The next step isn't quite as easy as that statement makes it sound. Once a DNA match shows up in our account, we need a way to compare notes and confirm that the match is owing to that specific family relationship. That confirmation process requires trees—two of them would be optimal. But not just a pedigree chart reaching back in time only to direct line ancestors; this tree needs collateral lines and lines of descent.
That has been my primary motivation, over the past seven years since taking my first DNA test, for building out my trees. As Diahan Southard of Your DNA Guide says, "A wide tree is usually better than a tall tree."
It takes lots of work over time to adequately document a "wide" tree.

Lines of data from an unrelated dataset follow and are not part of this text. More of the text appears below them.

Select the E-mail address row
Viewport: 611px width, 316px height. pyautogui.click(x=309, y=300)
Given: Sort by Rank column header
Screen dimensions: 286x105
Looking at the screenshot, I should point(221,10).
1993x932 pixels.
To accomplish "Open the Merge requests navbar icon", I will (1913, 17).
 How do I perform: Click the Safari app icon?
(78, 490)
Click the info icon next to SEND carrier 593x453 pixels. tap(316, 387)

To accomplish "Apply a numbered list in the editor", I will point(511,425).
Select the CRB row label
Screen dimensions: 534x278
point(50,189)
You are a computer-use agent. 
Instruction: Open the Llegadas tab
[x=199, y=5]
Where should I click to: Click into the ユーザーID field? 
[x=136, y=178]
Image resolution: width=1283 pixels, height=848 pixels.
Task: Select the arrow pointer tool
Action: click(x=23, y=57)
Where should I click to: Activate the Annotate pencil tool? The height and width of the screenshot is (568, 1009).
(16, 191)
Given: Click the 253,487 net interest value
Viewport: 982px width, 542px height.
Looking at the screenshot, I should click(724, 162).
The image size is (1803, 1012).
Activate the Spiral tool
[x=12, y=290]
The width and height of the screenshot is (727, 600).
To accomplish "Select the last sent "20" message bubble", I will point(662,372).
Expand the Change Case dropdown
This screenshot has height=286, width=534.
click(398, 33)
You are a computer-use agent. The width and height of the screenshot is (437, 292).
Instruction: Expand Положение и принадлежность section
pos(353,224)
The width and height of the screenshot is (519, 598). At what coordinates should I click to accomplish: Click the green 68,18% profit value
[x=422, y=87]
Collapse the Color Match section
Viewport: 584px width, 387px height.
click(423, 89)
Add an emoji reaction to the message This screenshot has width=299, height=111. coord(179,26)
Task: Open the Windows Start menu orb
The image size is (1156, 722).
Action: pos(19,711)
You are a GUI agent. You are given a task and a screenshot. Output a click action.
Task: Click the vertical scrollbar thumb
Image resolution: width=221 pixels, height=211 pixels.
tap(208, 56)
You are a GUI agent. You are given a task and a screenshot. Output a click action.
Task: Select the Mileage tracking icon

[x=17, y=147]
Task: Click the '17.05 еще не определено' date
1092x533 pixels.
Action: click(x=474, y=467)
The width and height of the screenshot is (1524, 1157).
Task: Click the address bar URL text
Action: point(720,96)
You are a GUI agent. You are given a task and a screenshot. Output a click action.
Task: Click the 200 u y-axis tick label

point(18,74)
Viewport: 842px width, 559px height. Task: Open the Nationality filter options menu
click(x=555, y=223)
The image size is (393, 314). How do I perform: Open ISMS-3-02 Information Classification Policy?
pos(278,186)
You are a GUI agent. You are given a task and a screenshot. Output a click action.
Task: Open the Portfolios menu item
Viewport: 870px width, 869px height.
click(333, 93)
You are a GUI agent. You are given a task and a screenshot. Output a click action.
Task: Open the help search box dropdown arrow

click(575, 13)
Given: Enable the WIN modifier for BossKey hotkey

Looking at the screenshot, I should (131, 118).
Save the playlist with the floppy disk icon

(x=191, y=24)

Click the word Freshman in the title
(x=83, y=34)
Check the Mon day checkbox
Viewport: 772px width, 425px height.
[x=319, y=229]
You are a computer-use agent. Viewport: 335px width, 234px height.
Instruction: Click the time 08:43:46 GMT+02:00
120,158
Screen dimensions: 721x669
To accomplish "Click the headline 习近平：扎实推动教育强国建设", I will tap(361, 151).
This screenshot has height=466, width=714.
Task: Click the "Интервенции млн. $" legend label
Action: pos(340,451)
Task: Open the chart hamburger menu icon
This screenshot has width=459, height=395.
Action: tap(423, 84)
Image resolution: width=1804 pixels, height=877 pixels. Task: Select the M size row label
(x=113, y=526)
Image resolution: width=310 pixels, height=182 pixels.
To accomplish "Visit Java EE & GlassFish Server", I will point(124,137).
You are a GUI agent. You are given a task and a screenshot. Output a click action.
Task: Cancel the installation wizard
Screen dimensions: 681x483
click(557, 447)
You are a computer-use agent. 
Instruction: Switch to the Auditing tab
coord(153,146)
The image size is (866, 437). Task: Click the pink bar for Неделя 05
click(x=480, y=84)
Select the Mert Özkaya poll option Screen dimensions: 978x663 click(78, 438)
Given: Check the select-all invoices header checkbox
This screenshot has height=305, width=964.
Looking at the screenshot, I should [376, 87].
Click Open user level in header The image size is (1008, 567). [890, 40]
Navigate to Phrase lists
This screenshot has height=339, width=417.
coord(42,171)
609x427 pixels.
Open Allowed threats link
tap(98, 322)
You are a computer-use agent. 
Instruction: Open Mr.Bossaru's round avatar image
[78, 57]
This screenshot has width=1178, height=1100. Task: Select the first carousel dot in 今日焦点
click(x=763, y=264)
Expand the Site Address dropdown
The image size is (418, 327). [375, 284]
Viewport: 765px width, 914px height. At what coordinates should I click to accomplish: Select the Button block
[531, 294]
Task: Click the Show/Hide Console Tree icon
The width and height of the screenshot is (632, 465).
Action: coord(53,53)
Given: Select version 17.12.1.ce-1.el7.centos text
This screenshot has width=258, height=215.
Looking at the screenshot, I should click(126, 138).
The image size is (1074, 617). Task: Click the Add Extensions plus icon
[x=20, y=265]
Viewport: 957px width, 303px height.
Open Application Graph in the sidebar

Despite that challenge, though, some DNA testing companies provide tools to help manage the flood of DNA matches and sort through the many unknowns.
For instance, at Ancestry.com, I've been careful to maximize the option of creating custom groups. You can be sure I've worked my way back through the generations, setting up a custom, color-coded group for each of the great-grandparent couples. In the case of Catherine Kelly, because she is one of two separate ancestral couples bearing that same surname, I clarify by using her parents' names, James and Mary Kelly.
Once I've set up that color-coded custom group, I work my way through all new DNA matches to add those I recognize to the correct custom group. In that way, I'm now set up to benefit from the system and sort all matches by surname. All I need do is select the "Filter by" option and select "Groups," which gives me the drop-down menu to identify the group I want displayed.
Right away, I can see that the James and Mary Kelly descendants group only has four matches currently attached to that group—but that is plenty for our purposes right now. The point here is to see that, by regularly maintaining the categorization of matches by this system, when I have a question about a specific ancestral line, I can go directly to this sorting mechanism and pull up the matches in question.
It is encouraging to see that there are some DNA matches which link back to this specific Kelly line in my father-in-law's tree. They all link back to that same sibling of Catherine Kelly Stevens—her youngest sister Ann—but they inform me that I am pursuing the right Kelly family. With a name as common as Kelly, that is an important first step to confirm.